Actually, it's like the caddie from another group of players told us on the 14th tee: The course really starts there. The hole is called Perfection and G.J. and I were allowed to witness how that might have been meant. Brandon probably didn't know the name of the hole when he was teeing off, because he pulled his tee shot completely to the right into a bunker that actually belonged to the fourth hole next to it. If you lie in this bunker and the green of the 14 is your goal, then you have to forget about pride and somehow hit back onto the fairway with a sand wedge, because the bunker should be about 2 meters deep. But suddenly Brandon seemed to have remembered the name of the hole, because from there he still hit about 135 meters over a hill, up to about two meters in front of the green, from there he made of course a perfect putt over 15 meters and the par putt was only 10 cm away from the edge of the hole. Terrific!
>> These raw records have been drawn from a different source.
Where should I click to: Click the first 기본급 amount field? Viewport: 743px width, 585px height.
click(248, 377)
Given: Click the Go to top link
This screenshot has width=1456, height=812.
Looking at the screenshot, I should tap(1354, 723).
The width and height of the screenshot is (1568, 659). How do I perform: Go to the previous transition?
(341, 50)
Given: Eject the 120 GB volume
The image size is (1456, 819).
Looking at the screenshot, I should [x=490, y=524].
I already wrote about the 15. It's a pity that we were all a bit unfortunate when putting, although this was not only due to our putting but also to the very demanding green, because our shots from the tee were all pretty good. The 16 is a real test, because it goes over a wall and a small burn in about 200 meters distance and only then comes the described mad green. The 17 is again a tricky and exciting thing, because after a hopefully good tee shot you still have a relatively long shot, which has to be about 15 meters high towards the end of its flight path, because there is the green and in front of it a really ugly bunker. We all played par, which was really remarkable here. At the end there is a short but very nice hole, which has very special perspectives due to the close parking lot on the right side, the fairway of the 1 on the left side and the clubhouse behind the green. Brandon still said that his rental car would be the first in the row, but we all stayed reasonably straight, avoided any glass breakage and played the round appropriately to the end.
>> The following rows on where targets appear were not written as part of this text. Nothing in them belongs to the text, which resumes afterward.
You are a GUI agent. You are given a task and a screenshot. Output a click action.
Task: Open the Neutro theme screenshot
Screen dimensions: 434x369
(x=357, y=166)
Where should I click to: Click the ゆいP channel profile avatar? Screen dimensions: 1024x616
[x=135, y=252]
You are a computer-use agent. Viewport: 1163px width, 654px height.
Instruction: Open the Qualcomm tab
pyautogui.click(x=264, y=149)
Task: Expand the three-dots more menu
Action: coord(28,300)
You can tell that the last two rounds on Scottish soil on this trip have completely reconciled me to golf and left me with the smile that every golfer wears after just playing one of the rounds he thinks he should, could, has to play permanently.

On the way to my bike, the starter approached me again and thanked me for stopping in North Berwick on my trip. The thanks were all mine!

As the cycgo award, I think it is appropriate that this day and these two rounds get a small copy of the Ryder Cup in memory of Phil Mickelson.